Anlässlich der Wassersportmesse boot 2016 in Düsseldorf drücken die Spitzenverbände des Wassersports, der Wassersportwirtschaft und aus dem Tourismus ihre Besorgnis aus, mit der Umsetzung des Bundesprogramms „Blaues Band Deutschland“ traditionelle Reviere schon bald nicht mehr nutzen zu können.

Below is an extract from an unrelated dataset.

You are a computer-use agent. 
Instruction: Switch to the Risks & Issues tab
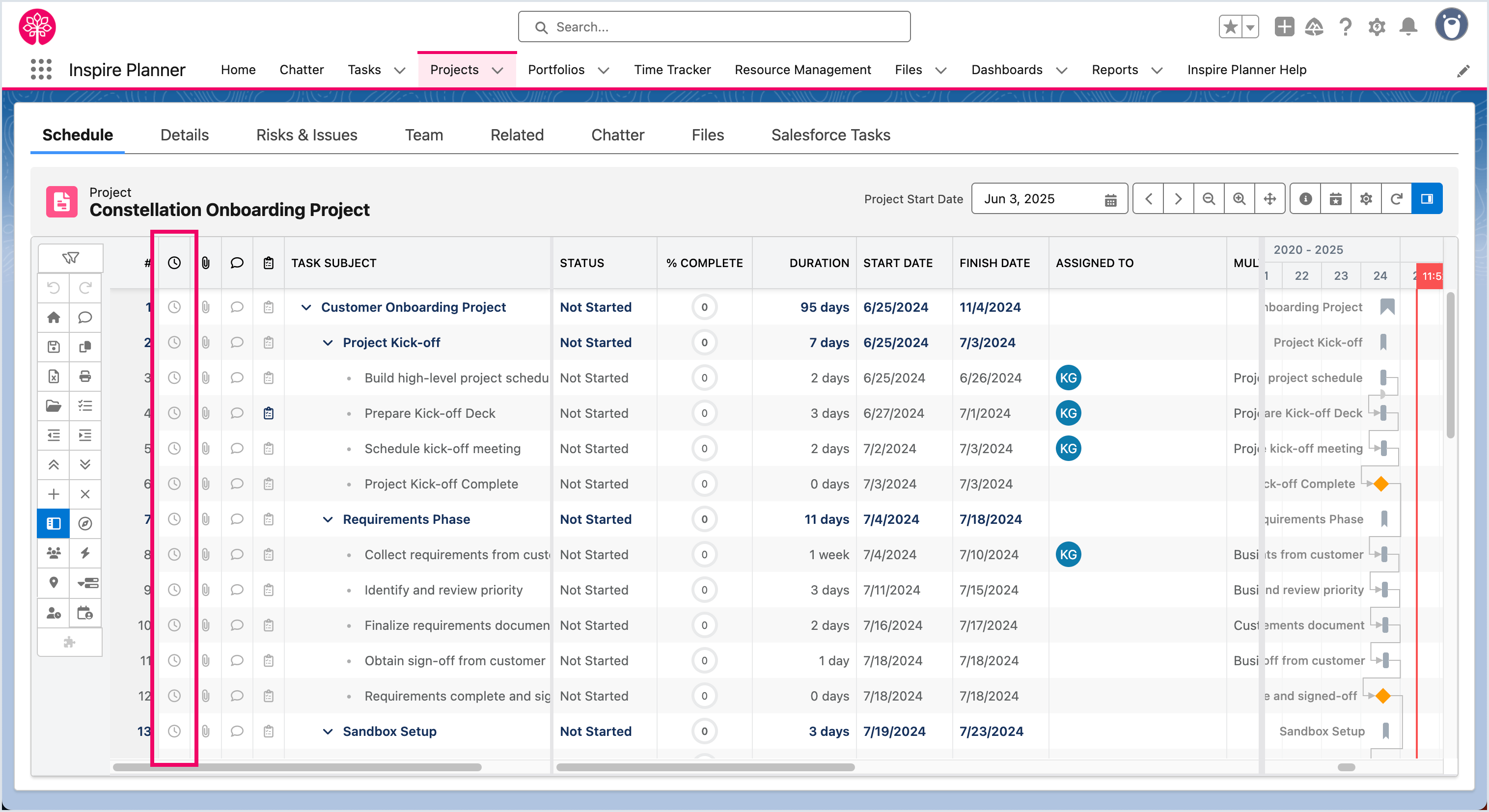307,135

Zwar begrüßen die Verbände ausdrücklich den im Bundesprogramm „Blaues Band Deutschland“ unter Federführung des Bundesverkehrsministeriums (BMVI) und des Bundesumweltministeriums (BMUB) formulierten Ansatz, mit Renaturierungsmaßnahmen der Fließgewässer sowohl zu deren ökologischer Qualität als auch zu deren Freizeit- und Erholungswert beizutragen und neue Akzente bei der Hochwasservorsorge zu setzen, allerdings berge er auch die Gefahr, dass das rund 2.800 Kilometer lange Netzwerk der nicht mehr für den Gütertransport genutzten Bundeswasserstraßen für den regionalen Tourismus und für den Wassersport verloren gehe, falls es nicht gelinge, ökologische und wassersportliche Interessen miteinander in Einklang zu bringen und schnell die notwendigen Beschlüsse zu fassen. Schon kleine Störungen könnten diese Strecken, für die es keine Aus-weichverbindungen gebe, großräumig lahm legen und das im Koalitionsvertrag der Regierungsparteien verankerte Ziel der nachhaltigen wassertouristischen Entwicklung vereiteln.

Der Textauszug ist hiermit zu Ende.